Re: grades. A multi-institutional study demonstrated that preclinical grading makes a bigger difference to student well-being than other aspects of the curriculum such as the frequency of testing, the number of lecture hours, and the amount of clinical exposure. (Reference: Reed DA et al. Acad Med 2011, 86, 1367-73.) Two interval grading (i.e. P/F or its equivalent) was associated with significantly higher well-being compared to multi-tier grading systems in that study and others (see Bloodgood RA et al. Acad Med 2009, 84, 655-62; and Rohe DE et al. Mayo Clin Proc 2006, 81, 1443-8.) By well-being I mean various measures of burnout, anxiety, stress, thoughts of dropping out, depersonalization, emotional exhaustion. Students at multi-tier graded schools have twice the odds of feeling burnout and serious drop-out contemplation.

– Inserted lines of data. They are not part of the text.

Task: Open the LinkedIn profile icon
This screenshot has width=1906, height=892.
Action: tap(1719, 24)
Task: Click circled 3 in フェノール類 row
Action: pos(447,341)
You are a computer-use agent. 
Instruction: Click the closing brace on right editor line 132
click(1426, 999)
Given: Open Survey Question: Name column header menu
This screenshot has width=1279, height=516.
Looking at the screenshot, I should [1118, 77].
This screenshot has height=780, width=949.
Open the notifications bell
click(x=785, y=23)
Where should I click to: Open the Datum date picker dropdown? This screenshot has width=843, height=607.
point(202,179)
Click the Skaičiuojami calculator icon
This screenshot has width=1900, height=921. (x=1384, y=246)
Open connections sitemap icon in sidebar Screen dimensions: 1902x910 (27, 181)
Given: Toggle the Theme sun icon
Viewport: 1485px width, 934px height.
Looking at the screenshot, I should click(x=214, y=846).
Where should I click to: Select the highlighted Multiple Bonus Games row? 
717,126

There will always be people who will tell you anecdotally that grading system doesn't make a difference, that it wasn't that bad for them in retrospect. In fact at schools where M3s and M4s were surveyed on their opinion of retaining a multi-tier system vs. changing to P/F, a majority (50-65%) typically support the status quo and oppose a change. This was certainly the case at Pitt and Hopkins, before they changed to P/F in the last five years. When you have people invest a large amount of energy and time (thousands of hours) working towards some goal (grades), our minds are naturally inclined to place more value on that achievement and the system that permitted it than might be ascribed to it objectively (what is the real value of having a discriminating grading system during the preclinical years anyway?). When you have people go through an experience that may have had somewhat negative transient effects on their well-being, but they make it out ok, they tend to minimize the negative aspects in their memory. When you have people who were only exposed to one system (e.g. a graded system), they will tend to comment on that system more favorably than other systems they are less familiar with.
These schools like Pitt and Hopkins changed to P/F despite not having the overwhelming support of all the clinical-years students. I'd like to think it's because the curriculum committees of relevance were sufficiently persuaded by the empiric evidence in the literature for a benefit in student well-being, non-inferiority for board scores and other academic outcomes, and residency survey data showing that programs don't care much about preclinical grades. They also may have had enough confidence in the quality of students at that school to not have to need the extrinsic motivation of Honors grades to self-regulate and strive for excellence in learning (see White and Fantone, Adv Health Sci Educ 2009, 15, 469-77).
If I were a premed, I would look to a P/F system as one of many indicators for a higher likelihood of good well-being throughout the preclinical years. It's neither sensitive nor specific, but useful nonetheless. I would also look at a recent change from multi-tier grades to P/F as a positive marker of the institution, its educational philosophy and culture, and the faculty and administrators -- they're student-focused, they're intent on developing students into self-motivated lifelong learners, they're in touch with and willing to roll with the national trends in medical education (even the AMA has policy now recognizing the benefits of two-interval grading in the non-clinical curriculum), they're not stagnant in their policies, they consider student input, they value evidence-based decision-making.